Classifying Profitable Customers Vased on Meta Data with Machine Learning
Abstract
The objective of this master's thesis is to explore if a machine learning model can predict sale outcomes from the metadata generated by potential leads as they navigate the company’s website. Additionally, the research aims to identify if this model can be used to create value by improving their commercial process.
The data used to answer the research question in this thesis was obtained by Universidad Insurgentes during the period between January 2020 to March 2022. The initial dataset contained more than 0.5 million samples and 41 attributes. The data preparation consisted of several techniques to address challenges such as high cardinality, missing values, and feature engineering. The final dataset used for training and testing consisted of ~250,000 samples with 56 features.

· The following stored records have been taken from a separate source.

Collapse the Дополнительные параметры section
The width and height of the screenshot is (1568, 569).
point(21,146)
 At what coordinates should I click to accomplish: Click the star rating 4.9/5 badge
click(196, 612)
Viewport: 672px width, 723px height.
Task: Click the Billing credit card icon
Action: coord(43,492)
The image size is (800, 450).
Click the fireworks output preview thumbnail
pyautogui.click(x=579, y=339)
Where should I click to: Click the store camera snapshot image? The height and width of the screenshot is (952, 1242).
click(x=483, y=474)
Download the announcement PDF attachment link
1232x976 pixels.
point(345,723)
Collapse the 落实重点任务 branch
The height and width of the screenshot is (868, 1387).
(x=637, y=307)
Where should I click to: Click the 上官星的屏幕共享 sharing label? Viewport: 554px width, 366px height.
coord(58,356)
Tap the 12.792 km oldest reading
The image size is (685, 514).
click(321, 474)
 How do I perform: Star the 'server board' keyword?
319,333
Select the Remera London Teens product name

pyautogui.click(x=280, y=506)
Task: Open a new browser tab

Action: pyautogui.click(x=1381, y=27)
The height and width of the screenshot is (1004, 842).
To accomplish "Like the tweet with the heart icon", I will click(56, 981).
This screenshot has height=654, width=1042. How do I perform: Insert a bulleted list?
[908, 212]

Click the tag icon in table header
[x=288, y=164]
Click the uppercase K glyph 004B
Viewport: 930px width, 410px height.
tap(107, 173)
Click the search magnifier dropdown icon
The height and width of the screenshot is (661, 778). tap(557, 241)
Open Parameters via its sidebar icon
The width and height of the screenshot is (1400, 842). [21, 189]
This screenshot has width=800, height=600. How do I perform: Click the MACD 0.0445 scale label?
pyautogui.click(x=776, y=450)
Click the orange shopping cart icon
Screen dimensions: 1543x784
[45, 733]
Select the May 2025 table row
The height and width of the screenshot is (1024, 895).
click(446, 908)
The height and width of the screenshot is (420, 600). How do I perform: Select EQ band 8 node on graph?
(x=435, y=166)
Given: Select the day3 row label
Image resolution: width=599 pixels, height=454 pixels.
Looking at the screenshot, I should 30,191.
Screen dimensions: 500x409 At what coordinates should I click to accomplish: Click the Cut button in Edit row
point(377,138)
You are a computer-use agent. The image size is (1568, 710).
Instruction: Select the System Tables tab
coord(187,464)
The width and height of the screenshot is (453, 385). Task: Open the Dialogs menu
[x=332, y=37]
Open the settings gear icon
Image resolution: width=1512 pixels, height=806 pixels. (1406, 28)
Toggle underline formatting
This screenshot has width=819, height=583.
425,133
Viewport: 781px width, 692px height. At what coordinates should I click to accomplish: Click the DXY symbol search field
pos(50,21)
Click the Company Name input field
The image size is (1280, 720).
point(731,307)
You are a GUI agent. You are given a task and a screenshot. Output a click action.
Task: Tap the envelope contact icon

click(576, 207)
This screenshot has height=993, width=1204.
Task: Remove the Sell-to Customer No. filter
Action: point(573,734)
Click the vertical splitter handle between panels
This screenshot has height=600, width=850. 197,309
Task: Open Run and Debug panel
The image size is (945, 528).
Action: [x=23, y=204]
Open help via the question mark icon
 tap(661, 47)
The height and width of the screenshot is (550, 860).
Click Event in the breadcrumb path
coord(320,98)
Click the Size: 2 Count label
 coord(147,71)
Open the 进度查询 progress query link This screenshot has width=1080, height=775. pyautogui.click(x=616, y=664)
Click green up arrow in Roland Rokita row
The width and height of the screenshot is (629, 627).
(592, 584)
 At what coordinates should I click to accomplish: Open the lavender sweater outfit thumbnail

We train and evaluate the performance of three machine learning models: eXtreme Gradient Boosting (XGBoost), CatBoost, and Light Gradient Boosting Machine (LightGBM), which were all compared and evaluated against a simple logistic regression and the default model profit.
Our study concludes that there is a theoretical potential for profit gain when using machine learning to predict sales on CRM metadata. LightGBM is identified as the best-performing algorithm in the context of this thesis. We recommend a heuristic approach for profit and enrollment maximization and include a nuanced discussion about the implied costs of implementing machine learning to predict sales.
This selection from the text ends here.